┏━━

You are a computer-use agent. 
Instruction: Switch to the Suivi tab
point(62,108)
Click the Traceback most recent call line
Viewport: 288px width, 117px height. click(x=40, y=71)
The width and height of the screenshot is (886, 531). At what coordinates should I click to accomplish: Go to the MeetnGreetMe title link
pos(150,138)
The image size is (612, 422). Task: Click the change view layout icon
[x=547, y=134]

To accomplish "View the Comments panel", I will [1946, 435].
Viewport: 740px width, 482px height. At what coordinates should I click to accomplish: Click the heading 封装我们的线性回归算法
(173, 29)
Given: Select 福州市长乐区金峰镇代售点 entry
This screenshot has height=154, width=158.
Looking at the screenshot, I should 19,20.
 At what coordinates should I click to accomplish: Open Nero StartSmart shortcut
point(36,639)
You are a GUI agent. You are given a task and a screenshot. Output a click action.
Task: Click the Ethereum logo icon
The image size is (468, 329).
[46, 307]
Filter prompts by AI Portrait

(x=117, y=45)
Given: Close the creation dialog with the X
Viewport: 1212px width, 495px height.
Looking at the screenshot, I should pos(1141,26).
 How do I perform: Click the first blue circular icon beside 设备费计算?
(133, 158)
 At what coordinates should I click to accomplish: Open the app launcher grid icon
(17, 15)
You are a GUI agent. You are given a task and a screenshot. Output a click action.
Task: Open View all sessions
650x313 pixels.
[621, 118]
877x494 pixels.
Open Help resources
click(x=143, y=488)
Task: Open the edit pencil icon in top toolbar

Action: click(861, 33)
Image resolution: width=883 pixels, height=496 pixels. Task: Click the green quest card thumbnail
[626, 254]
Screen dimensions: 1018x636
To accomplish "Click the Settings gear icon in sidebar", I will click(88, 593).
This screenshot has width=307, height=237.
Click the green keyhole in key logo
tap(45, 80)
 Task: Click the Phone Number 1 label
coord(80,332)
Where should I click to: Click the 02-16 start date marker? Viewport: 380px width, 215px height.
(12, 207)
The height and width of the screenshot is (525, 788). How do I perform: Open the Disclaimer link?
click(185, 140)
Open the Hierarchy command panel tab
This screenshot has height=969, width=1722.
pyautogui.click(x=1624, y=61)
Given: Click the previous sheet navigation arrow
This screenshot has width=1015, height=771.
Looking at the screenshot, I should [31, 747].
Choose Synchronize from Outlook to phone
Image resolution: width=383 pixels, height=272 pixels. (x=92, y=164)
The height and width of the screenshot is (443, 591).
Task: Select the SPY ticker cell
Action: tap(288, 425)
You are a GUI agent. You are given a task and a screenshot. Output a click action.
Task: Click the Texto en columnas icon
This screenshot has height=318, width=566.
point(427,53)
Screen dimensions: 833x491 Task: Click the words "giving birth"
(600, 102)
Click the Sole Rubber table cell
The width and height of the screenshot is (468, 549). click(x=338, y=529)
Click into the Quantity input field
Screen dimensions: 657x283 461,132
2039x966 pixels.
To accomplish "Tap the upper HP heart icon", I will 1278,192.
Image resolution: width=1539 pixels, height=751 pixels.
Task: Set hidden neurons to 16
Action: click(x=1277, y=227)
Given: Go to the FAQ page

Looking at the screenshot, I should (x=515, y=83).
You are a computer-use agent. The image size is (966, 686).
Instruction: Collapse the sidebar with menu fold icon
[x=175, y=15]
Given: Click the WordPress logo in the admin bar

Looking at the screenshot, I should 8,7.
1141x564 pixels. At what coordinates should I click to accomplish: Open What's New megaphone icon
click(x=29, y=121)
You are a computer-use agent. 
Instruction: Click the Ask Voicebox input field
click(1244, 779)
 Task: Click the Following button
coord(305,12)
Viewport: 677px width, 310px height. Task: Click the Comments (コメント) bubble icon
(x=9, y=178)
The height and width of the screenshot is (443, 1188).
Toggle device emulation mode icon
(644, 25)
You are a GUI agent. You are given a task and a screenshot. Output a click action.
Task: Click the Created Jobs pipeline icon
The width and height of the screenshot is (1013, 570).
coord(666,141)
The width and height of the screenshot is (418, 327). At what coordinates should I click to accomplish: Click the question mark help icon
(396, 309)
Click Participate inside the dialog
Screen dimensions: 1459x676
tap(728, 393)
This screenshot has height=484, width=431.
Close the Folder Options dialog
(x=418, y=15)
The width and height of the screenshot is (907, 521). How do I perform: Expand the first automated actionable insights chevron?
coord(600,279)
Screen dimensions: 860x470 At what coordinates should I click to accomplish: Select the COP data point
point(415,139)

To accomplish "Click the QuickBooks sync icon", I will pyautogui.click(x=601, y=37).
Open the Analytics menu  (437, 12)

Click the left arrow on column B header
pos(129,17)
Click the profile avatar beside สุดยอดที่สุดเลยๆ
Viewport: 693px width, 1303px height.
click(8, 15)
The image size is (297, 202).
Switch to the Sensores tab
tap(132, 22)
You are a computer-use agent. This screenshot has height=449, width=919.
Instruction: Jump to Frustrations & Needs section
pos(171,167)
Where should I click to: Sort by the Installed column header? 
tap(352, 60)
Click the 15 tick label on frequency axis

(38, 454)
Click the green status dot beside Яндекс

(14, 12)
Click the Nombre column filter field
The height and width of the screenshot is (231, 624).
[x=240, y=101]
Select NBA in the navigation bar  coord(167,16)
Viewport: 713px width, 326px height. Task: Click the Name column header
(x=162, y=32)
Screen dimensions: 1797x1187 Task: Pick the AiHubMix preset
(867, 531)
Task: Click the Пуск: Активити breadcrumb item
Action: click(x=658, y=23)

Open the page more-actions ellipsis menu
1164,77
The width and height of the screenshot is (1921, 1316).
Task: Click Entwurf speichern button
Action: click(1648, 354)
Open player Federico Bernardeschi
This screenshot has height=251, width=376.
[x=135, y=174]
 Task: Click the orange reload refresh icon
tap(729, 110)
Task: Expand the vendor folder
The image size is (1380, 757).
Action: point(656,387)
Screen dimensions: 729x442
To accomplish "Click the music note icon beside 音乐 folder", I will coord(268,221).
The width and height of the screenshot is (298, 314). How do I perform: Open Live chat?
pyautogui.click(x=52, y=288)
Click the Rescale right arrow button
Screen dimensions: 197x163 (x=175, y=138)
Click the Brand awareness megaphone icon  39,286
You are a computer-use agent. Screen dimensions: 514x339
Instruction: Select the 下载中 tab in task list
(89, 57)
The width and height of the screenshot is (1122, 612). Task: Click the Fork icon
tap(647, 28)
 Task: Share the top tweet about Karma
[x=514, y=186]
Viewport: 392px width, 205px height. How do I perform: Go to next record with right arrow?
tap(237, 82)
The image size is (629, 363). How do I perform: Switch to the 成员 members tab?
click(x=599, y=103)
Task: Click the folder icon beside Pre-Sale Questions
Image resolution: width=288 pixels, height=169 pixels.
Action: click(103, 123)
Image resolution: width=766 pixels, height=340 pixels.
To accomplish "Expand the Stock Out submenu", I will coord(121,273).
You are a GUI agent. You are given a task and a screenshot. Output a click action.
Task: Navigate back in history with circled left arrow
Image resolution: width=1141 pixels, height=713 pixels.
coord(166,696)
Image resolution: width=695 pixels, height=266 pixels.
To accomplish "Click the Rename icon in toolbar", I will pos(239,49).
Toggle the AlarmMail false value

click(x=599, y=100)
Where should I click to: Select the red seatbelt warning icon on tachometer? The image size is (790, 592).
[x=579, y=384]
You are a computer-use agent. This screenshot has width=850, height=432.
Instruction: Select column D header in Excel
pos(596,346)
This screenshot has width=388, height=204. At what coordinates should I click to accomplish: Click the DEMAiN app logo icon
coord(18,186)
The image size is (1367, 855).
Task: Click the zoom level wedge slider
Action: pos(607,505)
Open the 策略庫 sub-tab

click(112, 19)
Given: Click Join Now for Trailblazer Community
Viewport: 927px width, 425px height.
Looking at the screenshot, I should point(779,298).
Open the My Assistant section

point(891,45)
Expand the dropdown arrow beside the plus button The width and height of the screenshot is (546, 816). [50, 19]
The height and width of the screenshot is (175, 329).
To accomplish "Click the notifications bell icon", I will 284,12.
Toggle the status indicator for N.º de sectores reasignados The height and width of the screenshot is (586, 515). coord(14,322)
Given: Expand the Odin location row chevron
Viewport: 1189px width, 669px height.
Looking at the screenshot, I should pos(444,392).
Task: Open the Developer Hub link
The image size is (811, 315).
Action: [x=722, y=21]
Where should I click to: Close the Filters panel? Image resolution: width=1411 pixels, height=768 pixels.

┗━━

_Consegna_: Riscrivi come elenco JSON di stringhe le righe dalla riga con "Click Participate inside the dialog" alla riga con "Action: click(x=658, y=23)", entrambe incluse. Metti una stringa per ogni riga e tralascia le righe vuote.

_Soluzione_:
[
  "Click Participate inside the dialog",
  "Screen dimensions: 1459x676",
  "tap(728, 393)",
  "This screenshot has height=484, width=431.",
  "Close the Folder Options dialog",
  "(x=418, y=15)",
  "The width and height of the screenshot is (907, 521). How do I perform: Expand the first automated actionable insights chevron?",
  "coord(600,279)",
  "Screen dimensions: 860x470 At what coordinates should I click to accomplish: Select the COP data point",
  "point(415,139)",
  "To accomplish \"Click the QuickBooks sync icon\", I will pyautogui.click(x=601, y=37).",
  "Open the Analytics menu  (437, 12)",
  "Click the left arrow on column B header",
  "pos(129,17)",
  "Click the profile avatar beside สุดยอดที่สุดเลยๆ",
  "Viewport: 693px width, 1303px height.",
  "click(8, 15)",
  "The image size is (297, 202).",
  "Switch to the Sensores tab",
  "tap(132, 22)",
  "You are a computer-use agent. This screenshot has height=449, width=919.",
  "Instruction: Jump to Frustrations & Needs section",
  "pos(171,167)",
  "Where should I click to: Sort by the Installed column header? ",
  "tap(352, 60)",
  "Click the 15 tick label on frequency axis",
  "(38, 454)",
  "Click the green status dot beside Яндекс",
  "(14, 12)",
  "Click the Nombre column filter field",
  "The height and width of the screenshot is (231, 624).",
  "[x=240, y=101]",
  "Select NBA in the navigation bar  coord(167,16)",
  "Viewport: 713px width, 326px height. Task: Click the Name column header",
  "(x=162, y=32)",
  "Screen dimensions: 1797x1187 Task: Pick the AiHubMix preset",
  "(867, 531)",
  "Task: Click the Пуск: Активити breadcrumb item",
  "Action: click(x=658, y=23)"
]